==== 本文抜粋

以下、本発明を実施するための形態の一例として、本発明が、作業車の一例であるトラクタに適用された実施形態を図面に基づいて説明する。
尚、図1に記載された符号Fの矢印が指し示す方向がトラクタの前側であり、符号Uの矢印が指し示す方向がトラクタの上側である。
又、図2に記載された符号Fの矢印が指し示す方向がトラクタの前側であり、符号Rの矢印が指し示す方向がトラクタの右側である。
図1〜3に示すように、本実施形態に例示されたトラクタは、車体の前後両端にわたる車体フレーム1、車体フレーム1の左右に配置された左右の走行装置2、車体フレーム1の前部側に配置された原動部3、車体フレーム1の後部側に配置されたキャビン4、及び、車体フレーム1の後端部に昇降揺動可能に取り付けられた作業装置連結用の3点リンク機構5、などを備えている。
図1〜5に示すように、車体フレーム1は、原動部3に配置されたエンジン6の下部から車体前側に延出する前部フレーム7、及び、エンジン6の後端下部から車体後側に延出する後部フレーム兼用のケースユニット8、などを備えている。図示は省略するが、ケースユニット8の内部には、エンジン6からの動力を断続するペダル操作式の主クラッチ、主クラッチを経由した動力を走行用と作業用とに分岐して変速する変速伝動ユニット、及び、左右の走行装置2に作用する左右のサイドブレーキ、などが備えられている。
左右の走行装置2は、駆動可能な操舵輪として機能する左右の前輪9と、駆動輪として機能する左右の後輪10とを備えている。左右の前輪9は、前部フレーム7にローリング可能に支持された車輪支持部材11の左右両端部に操舵可能な状態で駆動可能に支持されている。車輪支持部材11は、前輪駆動用の伝動軸11Aなどを内部に備えた前車軸ケースである。左右の後輪10は、ケースユニット8に駆動可能に支持されるとともに、各後輪10の上部側が、車体の後部側に配置された左右のリアフェンダ12によって覆われている。

========

▶ **練習問題**:
- A) 本文抜粋によると、ケースユニット8の内部にある主クラッチと変速伝動ユニットは、それぞれ動力に対してどのような働きをするか。1〜3文で説明せよ。
- B) 本文抜粋のうち、「以下、本発明を実施するための」を含む語句で始まり「方向がトラクタの右側である。」で終わる部分を、「符号」を「記号」に置き換えて書き直せ。
- C) 本文抜粋について、次の問いに答えよ。
(i) 図2に記載された符号Rの矢印が指し示す方向は、トラクタのどちら側か。
(ii) キャビン4は、車体フレーム1のどちら側に配置されているか。
(iii) 左右の後輪10の上部側は、何によって覆われているか。

==== 提供データ

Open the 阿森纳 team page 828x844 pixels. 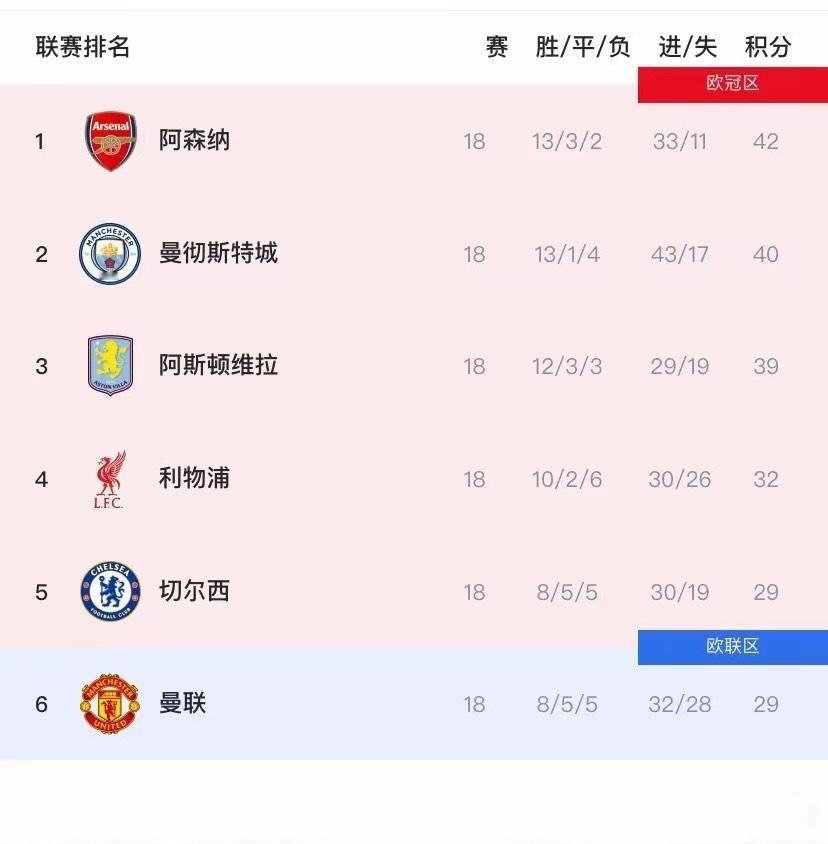(194, 140)
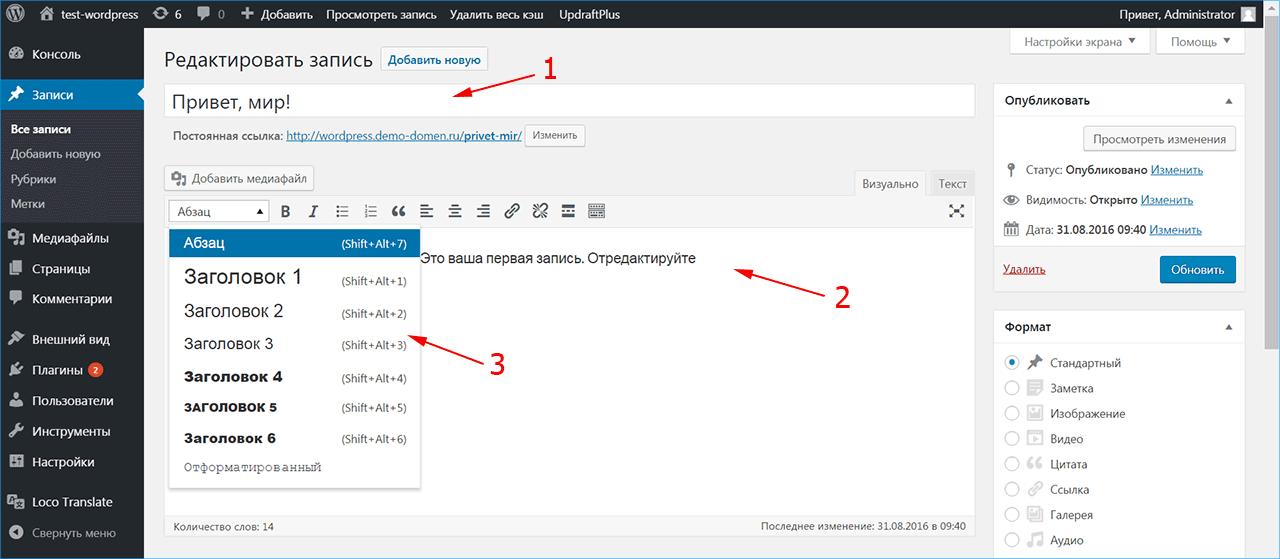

========

▶ **解答**:
- A) 主クラッチはペダル操作式で、エンジン6からの動力を断続する。変速伝動ユニットは、主クラッチを経由した動力を走行用と作業用とに分岐して変速する。

- B)
以下、本発明を実施するための形態の一例として、本発明が、作業車の一例であるトラクタに適用された実施形態を図面に基づいて説明する。
尚、図1に記載された記号Fの矢印が指し示す方向がトラクタの前側であり、記号Uの矢印が指し示す方向がトラクタの上側である。
又、図2に記載された記号Fの矢印が指し示す方向がトラクタの前側であり、記号Rの矢印が指し示す方向がトラクタの右側である。

- C)
(i) トラクタの右側である。
(ii) 車体フレーム1の後部側に配置されている。
(iii) 車体の後部側に配置された左右のリアフェンダ12によって覆われている。